It was just another day in the office for Goodwood staff, who grabbed their wellies and a spade to plant new trees across the 12,000 acre estate in Chichester.
The planting was done in a bid to help tackle climate change and protect precious wildlife habitats.
Around 300 employees are taking part in a huge woodland creation project – the largest of its type in the south of England. It involves 40 hectares of new plantations in 12 locations, and the planting of more than 78,000 trees.
The series of staff participation days coincided with National Tree Week, the UK’s annual tree celebration, marking the start of the winter tree planting season.
Darren Norris, Goodwood’s head of forestry, commented: “We are just custodians, working to preserve the estate so looking after the trees is a vital part of the landscape for generations to come.
“This large-scale project is essential to stop the decline of our wooded areas as they are vitally needed to produce oxygen, maintain wildlife habitats and reduce pollution.”
Since the start of the year, more than 15,000 trees have been planted. Goodwood’s planting scheme includes softwood trees: western red cedar and Douglas-Fir, which are all in short supply in the UK and can be used for gate posts and cladding on the estate.
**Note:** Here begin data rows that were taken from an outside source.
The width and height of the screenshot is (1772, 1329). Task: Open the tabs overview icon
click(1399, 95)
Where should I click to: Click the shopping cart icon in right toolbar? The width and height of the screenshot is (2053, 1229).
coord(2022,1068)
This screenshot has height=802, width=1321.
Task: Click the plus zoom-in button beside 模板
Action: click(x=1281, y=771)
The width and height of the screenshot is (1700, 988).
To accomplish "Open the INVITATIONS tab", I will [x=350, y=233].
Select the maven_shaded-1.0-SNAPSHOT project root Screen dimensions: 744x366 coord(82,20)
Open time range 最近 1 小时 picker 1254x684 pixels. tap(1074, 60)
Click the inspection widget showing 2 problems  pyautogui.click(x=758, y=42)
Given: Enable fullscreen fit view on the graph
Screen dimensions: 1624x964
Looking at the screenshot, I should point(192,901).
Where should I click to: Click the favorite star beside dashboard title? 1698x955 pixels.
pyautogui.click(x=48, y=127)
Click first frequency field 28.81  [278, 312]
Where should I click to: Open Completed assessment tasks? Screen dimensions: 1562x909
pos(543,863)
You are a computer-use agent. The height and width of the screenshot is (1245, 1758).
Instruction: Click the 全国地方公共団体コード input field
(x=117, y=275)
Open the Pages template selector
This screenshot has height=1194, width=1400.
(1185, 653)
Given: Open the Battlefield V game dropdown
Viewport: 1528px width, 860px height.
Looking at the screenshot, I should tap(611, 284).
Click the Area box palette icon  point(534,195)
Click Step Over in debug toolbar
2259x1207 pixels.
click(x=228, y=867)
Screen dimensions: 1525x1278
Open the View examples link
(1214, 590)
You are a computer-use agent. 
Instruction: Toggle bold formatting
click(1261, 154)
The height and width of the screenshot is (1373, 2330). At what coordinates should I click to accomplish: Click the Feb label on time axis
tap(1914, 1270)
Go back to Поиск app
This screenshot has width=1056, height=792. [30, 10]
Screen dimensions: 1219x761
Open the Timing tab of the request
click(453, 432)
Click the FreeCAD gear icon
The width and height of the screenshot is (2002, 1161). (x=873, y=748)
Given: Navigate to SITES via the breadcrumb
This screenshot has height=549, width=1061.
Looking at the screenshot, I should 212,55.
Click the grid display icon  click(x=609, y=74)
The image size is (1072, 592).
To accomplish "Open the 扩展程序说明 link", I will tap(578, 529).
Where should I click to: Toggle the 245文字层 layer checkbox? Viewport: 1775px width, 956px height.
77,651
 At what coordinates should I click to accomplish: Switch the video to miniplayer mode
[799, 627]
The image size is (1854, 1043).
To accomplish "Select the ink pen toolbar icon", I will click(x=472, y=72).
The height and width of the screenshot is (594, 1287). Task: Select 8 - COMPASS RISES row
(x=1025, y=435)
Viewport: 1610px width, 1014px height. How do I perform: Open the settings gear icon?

The tops of the firs are used for wood chippings to fuel the biomass boiler which powers the exclusive 10- bedroom Hound Lodge and private members clubhouse, The Kennels. In addition, traditional English trees such as oak, sweet chestnut, hawthorn, hazel, beech and field maple are all being planted across the estate.
Visitor travel makes up around 50 per cent of Goodwood’s carbon emissions.
Visitors to future flagship events can help offset their own individual footprint. A £1 donations is now available at the checkout stage when booking tickets. Donations will support projects including tree and hedgerow planting and rewilding across the Goodwood estate.